Start DATA LISTING
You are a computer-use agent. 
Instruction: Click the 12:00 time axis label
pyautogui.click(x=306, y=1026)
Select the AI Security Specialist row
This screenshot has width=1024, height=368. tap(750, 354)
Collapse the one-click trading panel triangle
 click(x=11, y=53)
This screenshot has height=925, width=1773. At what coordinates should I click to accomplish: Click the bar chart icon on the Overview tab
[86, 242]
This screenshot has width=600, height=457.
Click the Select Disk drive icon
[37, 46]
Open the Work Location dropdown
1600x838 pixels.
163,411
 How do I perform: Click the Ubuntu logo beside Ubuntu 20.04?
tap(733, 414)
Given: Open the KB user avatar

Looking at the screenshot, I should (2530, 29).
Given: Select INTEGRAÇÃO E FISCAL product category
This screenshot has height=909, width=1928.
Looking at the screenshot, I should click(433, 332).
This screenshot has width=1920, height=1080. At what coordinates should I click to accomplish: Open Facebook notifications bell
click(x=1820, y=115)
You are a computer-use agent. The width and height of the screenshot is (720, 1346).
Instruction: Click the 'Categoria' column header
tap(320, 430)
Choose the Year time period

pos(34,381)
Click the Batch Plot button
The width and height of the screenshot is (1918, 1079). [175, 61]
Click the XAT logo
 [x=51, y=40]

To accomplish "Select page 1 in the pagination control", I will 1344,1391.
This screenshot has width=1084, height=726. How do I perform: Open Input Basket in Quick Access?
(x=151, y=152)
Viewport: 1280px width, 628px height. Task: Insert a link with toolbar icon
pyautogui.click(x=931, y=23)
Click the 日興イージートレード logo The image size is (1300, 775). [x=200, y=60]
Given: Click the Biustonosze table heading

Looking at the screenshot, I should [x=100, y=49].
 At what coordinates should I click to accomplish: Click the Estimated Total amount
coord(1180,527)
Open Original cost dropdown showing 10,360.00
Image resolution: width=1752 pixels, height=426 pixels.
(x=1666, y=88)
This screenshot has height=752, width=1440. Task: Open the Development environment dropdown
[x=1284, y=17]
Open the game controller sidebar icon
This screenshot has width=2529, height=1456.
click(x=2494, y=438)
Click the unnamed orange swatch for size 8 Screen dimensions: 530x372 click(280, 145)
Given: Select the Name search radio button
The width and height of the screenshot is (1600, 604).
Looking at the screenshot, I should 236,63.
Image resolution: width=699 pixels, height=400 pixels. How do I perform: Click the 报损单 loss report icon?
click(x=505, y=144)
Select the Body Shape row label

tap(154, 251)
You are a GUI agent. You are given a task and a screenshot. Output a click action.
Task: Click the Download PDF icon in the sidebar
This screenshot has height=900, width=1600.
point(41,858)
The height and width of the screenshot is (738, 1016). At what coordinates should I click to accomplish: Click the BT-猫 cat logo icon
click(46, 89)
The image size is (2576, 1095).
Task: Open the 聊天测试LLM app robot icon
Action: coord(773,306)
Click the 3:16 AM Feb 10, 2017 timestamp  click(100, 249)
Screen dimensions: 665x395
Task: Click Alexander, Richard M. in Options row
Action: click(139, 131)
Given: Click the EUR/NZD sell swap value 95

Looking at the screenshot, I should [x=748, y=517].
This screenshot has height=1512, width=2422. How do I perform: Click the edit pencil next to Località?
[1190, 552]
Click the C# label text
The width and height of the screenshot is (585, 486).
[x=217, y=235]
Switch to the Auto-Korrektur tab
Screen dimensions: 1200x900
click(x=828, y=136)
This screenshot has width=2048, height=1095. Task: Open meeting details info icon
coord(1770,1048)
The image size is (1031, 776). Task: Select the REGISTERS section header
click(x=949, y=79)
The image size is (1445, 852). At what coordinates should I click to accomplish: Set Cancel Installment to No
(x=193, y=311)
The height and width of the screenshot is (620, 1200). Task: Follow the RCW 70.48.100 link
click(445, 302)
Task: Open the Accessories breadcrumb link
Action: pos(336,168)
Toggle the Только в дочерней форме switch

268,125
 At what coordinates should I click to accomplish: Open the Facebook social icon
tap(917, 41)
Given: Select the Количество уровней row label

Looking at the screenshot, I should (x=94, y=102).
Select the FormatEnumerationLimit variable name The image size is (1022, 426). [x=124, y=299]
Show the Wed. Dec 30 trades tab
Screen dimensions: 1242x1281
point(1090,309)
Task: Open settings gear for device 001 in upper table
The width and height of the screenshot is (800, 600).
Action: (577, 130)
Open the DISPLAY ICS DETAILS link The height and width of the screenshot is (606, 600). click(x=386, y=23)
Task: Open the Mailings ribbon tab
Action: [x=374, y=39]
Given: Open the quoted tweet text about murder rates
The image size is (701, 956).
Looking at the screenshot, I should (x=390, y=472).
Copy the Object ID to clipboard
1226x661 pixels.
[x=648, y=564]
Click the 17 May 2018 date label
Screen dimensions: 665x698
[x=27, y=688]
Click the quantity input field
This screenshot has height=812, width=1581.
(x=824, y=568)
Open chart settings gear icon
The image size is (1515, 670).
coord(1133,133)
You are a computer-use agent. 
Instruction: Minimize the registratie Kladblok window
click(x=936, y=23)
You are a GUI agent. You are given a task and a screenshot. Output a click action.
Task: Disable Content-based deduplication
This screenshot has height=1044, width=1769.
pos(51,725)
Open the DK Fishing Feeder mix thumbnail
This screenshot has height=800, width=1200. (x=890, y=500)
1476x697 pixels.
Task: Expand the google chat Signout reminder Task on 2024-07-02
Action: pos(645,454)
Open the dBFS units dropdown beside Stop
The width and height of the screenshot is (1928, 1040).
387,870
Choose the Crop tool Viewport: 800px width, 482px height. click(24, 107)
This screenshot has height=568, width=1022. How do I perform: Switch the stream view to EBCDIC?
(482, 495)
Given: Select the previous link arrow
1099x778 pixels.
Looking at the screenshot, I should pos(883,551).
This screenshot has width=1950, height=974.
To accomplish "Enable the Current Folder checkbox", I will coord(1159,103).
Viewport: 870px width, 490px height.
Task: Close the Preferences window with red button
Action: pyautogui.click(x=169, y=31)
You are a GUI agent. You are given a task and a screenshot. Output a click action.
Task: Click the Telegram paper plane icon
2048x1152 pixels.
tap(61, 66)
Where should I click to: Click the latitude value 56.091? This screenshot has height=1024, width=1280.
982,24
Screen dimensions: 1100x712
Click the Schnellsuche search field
End DATA LISTING
Copy every one of the entries above verbatim, from start to finish, with no changes.

▶ [ANSWER IN FULL]:
You are a computer-use agent. 
Instruction: Click the 12:00 time axis label
pyautogui.click(x=306, y=1026)
Select the AI Security Specialist row
This screenshot has width=1024, height=368. tap(750, 354)
Collapse the one-click trading panel triangle
 click(x=11, y=53)
This screenshot has height=925, width=1773. At what coordinates should I click to accomplish: Click the bar chart icon on the Overview tab
[86, 242]
This screenshot has width=600, height=457.
Click the Select Disk drive icon
[37, 46]
Open the Work Location dropdown
1600x838 pixels.
163,411
 How do I perform: Click the Ubuntu logo beside Ubuntu 20.04?
tap(733, 414)
Given: Open the KB user avatar

Looking at the screenshot, I should (2530, 29).
Given: Select INTEGRAÇÃO E FISCAL product category
This screenshot has height=909, width=1928.
Looking at the screenshot, I should click(433, 332).
This screenshot has width=1920, height=1080. At what coordinates should I click to accomplish: Open Facebook notifications bell
click(x=1820, y=115)
You are a computer-use agent. The width and height of the screenshot is (720, 1346).
Instruction: Click the 'Categoria' column header
tap(320, 430)
Choose the Year time period

pos(34,381)
Click the Batch Plot button
The width and height of the screenshot is (1918, 1079). [175, 61]
Click the XAT logo
 [x=51, y=40]

To accomplish "Select page 1 in the pagination control", I will 1344,1391.
This screenshot has width=1084, height=726. How do I perform: Open Input Basket in Quick Access?
(x=151, y=152)
Viewport: 1280px width, 628px height. Task: Insert a link with toolbar icon
pyautogui.click(x=931, y=23)
Click the 日興イージートレード logo The image size is (1300, 775). [x=200, y=60]
Given: Click the Biustonosze table heading

Looking at the screenshot, I should [x=100, y=49].
 At what coordinates should I click to accomplish: Click the Estimated Total amount
coord(1180,527)
Open Original cost dropdown showing 10,360.00
Image resolution: width=1752 pixels, height=426 pixels.
(x=1666, y=88)
This screenshot has height=752, width=1440. Task: Open the Development environment dropdown
[x=1284, y=17]
Open the game controller sidebar icon
This screenshot has width=2529, height=1456.
click(x=2494, y=438)
Click the unnamed orange swatch for size 8 Screen dimensions: 530x372 click(280, 145)
Given: Select the Name search radio button
The width and height of the screenshot is (1600, 604).
Looking at the screenshot, I should 236,63.
Image resolution: width=699 pixels, height=400 pixels. How do I perform: Click the 报损单 loss report icon?
click(x=505, y=144)
Select the Body Shape row label

tap(154, 251)
You are a GUI agent. You are given a task and a screenshot. Output a click action.
Task: Click the Download PDF icon in the sidebar
This screenshot has height=900, width=1600.
point(41,858)
The height and width of the screenshot is (738, 1016). At what coordinates should I click to accomplish: Click the BT-猫 cat logo icon
click(46, 89)
The image size is (2576, 1095).
Task: Open the 聊天测试LLM app robot icon
Action: coord(773,306)
Click the 3:16 AM Feb 10, 2017 timestamp  click(100, 249)
Screen dimensions: 665x395
Task: Click Alexander, Richard M. in Options row
Action: click(139, 131)
Given: Click the EUR/NZD sell swap value 95

Looking at the screenshot, I should [x=748, y=517].
This screenshot has height=1512, width=2422. How do I perform: Click the edit pencil next to Località?
[1190, 552]
Click the C# label text
The width and height of the screenshot is (585, 486).
[x=217, y=235]
Switch to the Auto-Korrektur tab
Screen dimensions: 1200x900
click(x=828, y=136)
This screenshot has width=2048, height=1095. Task: Open meeting details info icon
coord(1770,1048)
The image size is (1031, 776). Task: Select the REGISTERS section header
click(x=949, y=79)
The image size is (1445, 852). At what coordinates should I click to accomplish: Set Cancel Installment to No
(x=193, y=311)
The height and width of the screenshot is (620, 1200). Task: Follow the RCW 70.48.100 link
click(445, 302)
Task: Open the Accessories breadcrumb link
Action: pos(336,168)
Toggle the Только в дочерней форме switch

268,125
 At what coordinates should I click to accomplish: Open the Facebook social icon
tap(917, 41)
Given: Select the Количество уровней row label

Looking at the screenshot, I should (x=94, y=102).
Select the FormatEnumerationLimit variable name The image size is (1022, 426). [x=124, y=299]
Show the Wed. Dec 30 trades tab
Screen dimensions: 1242x1281
point(1090,309)
Task: Open settings gear for device 001 in upper table
The width and height of the screenshot is (800, 600).
Action: (577, 130)
Open the DISPLAY ICS DETAILS link The height and width of the screenshot is (606, 600). click(x=386, y=23)
Task: Open the Mailings ribbon tab
Action: [x=374, y=39]
Given: Open the quoted tweet text about murder rates
The image size is (701, 956).
Looking at the screenshot, I should (x=390, y=472).
Copy the Object ID to clipboard
1226x661 pixels.
[x=648, y=564]
Click the 17 May 2018 date label
Screen dimensions: 665x698
[x=27, y=688]
Click the quantity input field
This screenshot has height=812, width=1581.
(x=824, y=568)
Open chart settings gear icon
The image size is (1515, 670).
coord(1133,133)
You are a computer-use agent. 
Instruction: Minimize the registratie Kladblok window
click(x=936, y=23)
You are a GUI agent. You are given a task and a screenshot. Output a click action.
Task: Disable Content-based deduplication
This screenshot has height=1044, width=1769.
pos(51,725)
Open the DK Fishing Feeder mix thumbnail
This screenshot has height=800, width=1200. (x=890, y=500)
1476x697 pixels.
Task: Expand the google chat Signout reminder Task on 2024-07-02
Action: pos(645,454)
Open the dBFS units dropdown beside Stop
The width and height of the screenshot is (1928, 1040).
387,870
Choose the Crop tool Viewport: 800px width, 482px height. click(24, 107)
This screenshot has height=568, width=1022. How do I perform: Switch the stream view to EBCDIC?
(482, 495)
Given: Select the previous link arrow
1099x778 pixels.
Looking at the screenshot, I should pos(883,551).
This screenshot has width=1950, height=974.
To accomplish "Enable the Current Folder checkbox", I will coord(1159,103).
Viewport: 870px width, 490px height.
Task: Close the Preferences window with red button
Action: pyautogui.click(x=169, y=31)
You are a GUI agent. You are given a task and a screenshot. Output a click action.
Task: Click the Telegram paper plane icon
2048x1152 pixels.
tap(61, 66)
Where should I click to: Click the latitude value 56.091? This screenshot has height=1024, width=1280.
982,24
Screen dimensions: 1100x712
Click the Schnellsuche search field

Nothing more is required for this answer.